• WRITTEN PROBLEM: In the Merida Reacto 909 thread, which groupset does the bike come with?

# New Bike Purchase, Merida Reacto 909



## Jacksonmw (Sep 23, 2004)

Hi all, I am about to take delivery of a Merida Reacto 909. Looks like a nice bike, but rare here in Aussie land. Has anyone out there got one of these bikes? or its stable mates, the Reacto Team or 909e. Spec kit looks good, with Dura Ace groupo and C35 wheels. Some nice FSA finishing kit as well. 

I have been waiting for a new carbon fiber bike to hit with a level or near level top tube, because I think for taller riders the sloping frames can look a bit dopey with all that exposed seat post. Personal thing really. 

Here's the link http://www.merida.com.au/en_au/bike/2011/54/Road+Bike/REACTO+909

Any comments?


----------



## takmanjapan (Mar 24, 2004)

real handsome!


----------



## JohnHenry (Aug 9, 2006)

That baby is RED (reacto red?).

Looks pretty nice. i like the non-sloping top tube.


----------



## Jacksonmw (Sep 23, 2004)

*Red looks good*



JohnHenry said:


> That baby is RED (reacto red?).
> 
> Looks pretty nice. i like the non-sloping top tube.



Lots-a-bikes are red but I think it looks good on that frame. I will have to keep the fitness and speed up to carry it off. Wouldn't want to look like a Fred on a fast-looking red bike.

Merida haven't gone down the ultra-slim seat stay route, as BMC, Cervelo and some others have done. The frame is supposed to be a combination of their scultura road frame and their TT frame from a few years ago, that's why it looks a bit TTish.


----------



## DiegoMontoya (Apr 11, 2010)

Looks like Merida copied the Time RXR.


----------



## jcjordan (May 12, 2008)

I am also a proud owner of a Reacto 909. The shop I work at is a Merida dealer and when I broke my Giant just before Christmas I took the opertunity to upgrade.

Dont know about coping the Time but Merida has been spending alot of research dollors on their TT frames and this got them to thinking about how they could incorporate this into the road frame.

Its a great ride, really stiff and responsive. The best bit is the way that they have done the seat post. My Giant had a ISP and the Reacto has all the feel that I loved but without the downfalls in regards to adjustability.


----------



## looigi (Nov 24, 2010)

Be careful with the spelling.

A bit of dyslexia could turn it into Mierda.


----------



## Jacksonmw (Sep 23, 2004)

*thanks for the feed back*



jcjordan said:


> I am also a proud owner of a Reacto 909. The shop I work at is a Merida dealer and when I broke my Giant just before Christmas I took the opertunity to upgrade.
> 
> Dont know about coping the Time but Merida has been spending alot of research dollors on their TT frames and this got them to thinking about how they could incorporate this into the road frame.
> 
> Its a great ride, really stiff and responsive. The best bit is the way that they have done the seat post. My Giant had a ISP and the Reacto has all the feel that I loved but without the downfalls in regards to adjustability.

• DATA EXCERPT:
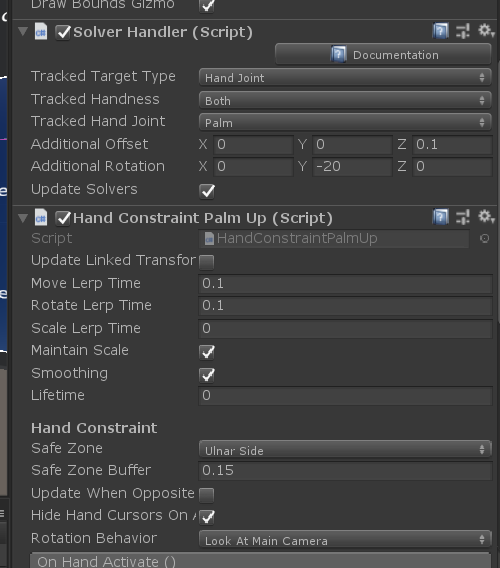Open Hand Constraint Palm Up help icon
The width and height of the screenshot is (500, 568).
click(x=440, y=217)
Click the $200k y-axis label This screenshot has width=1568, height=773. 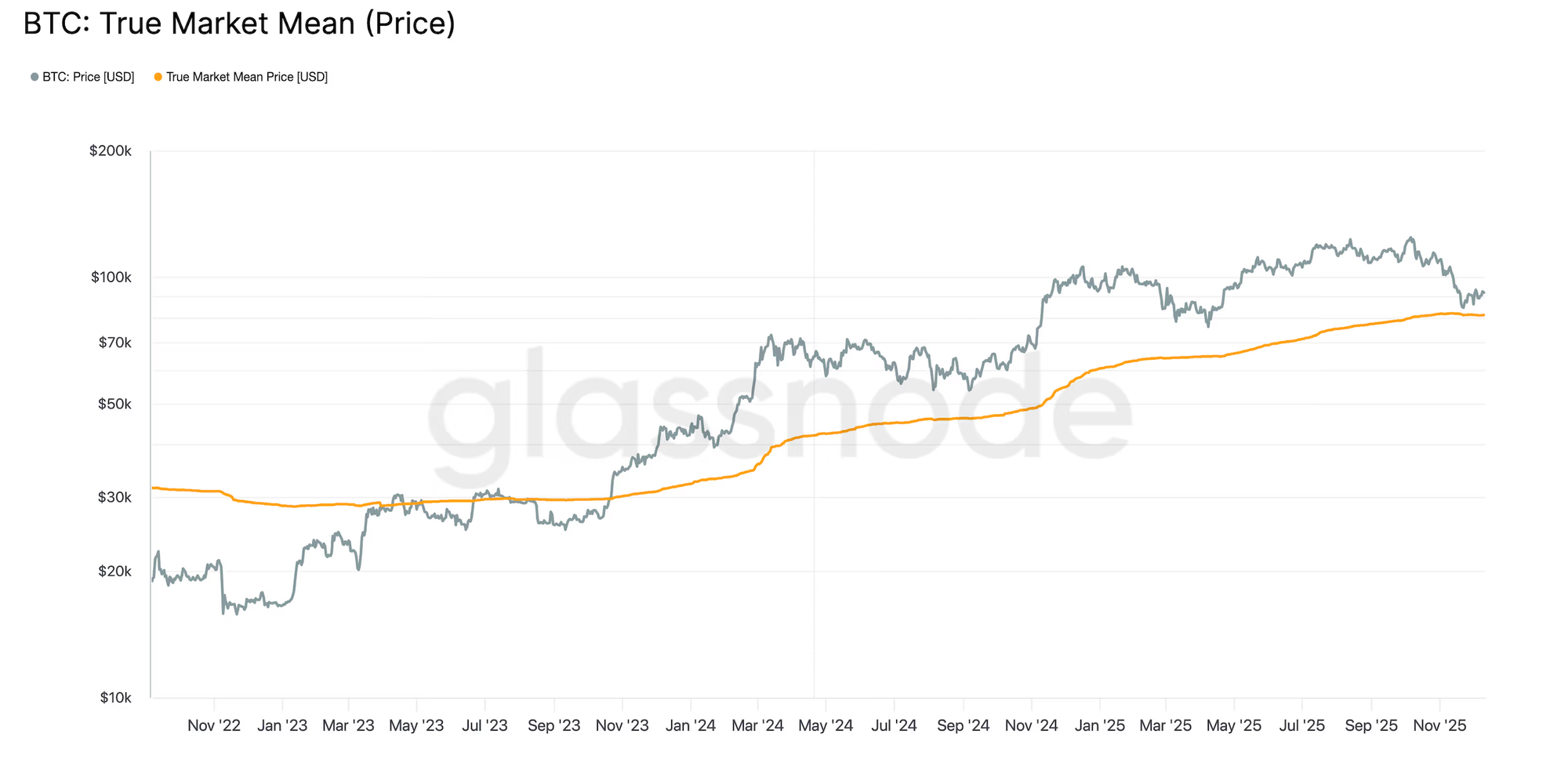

• COMPLETED TASK: Dura Ace.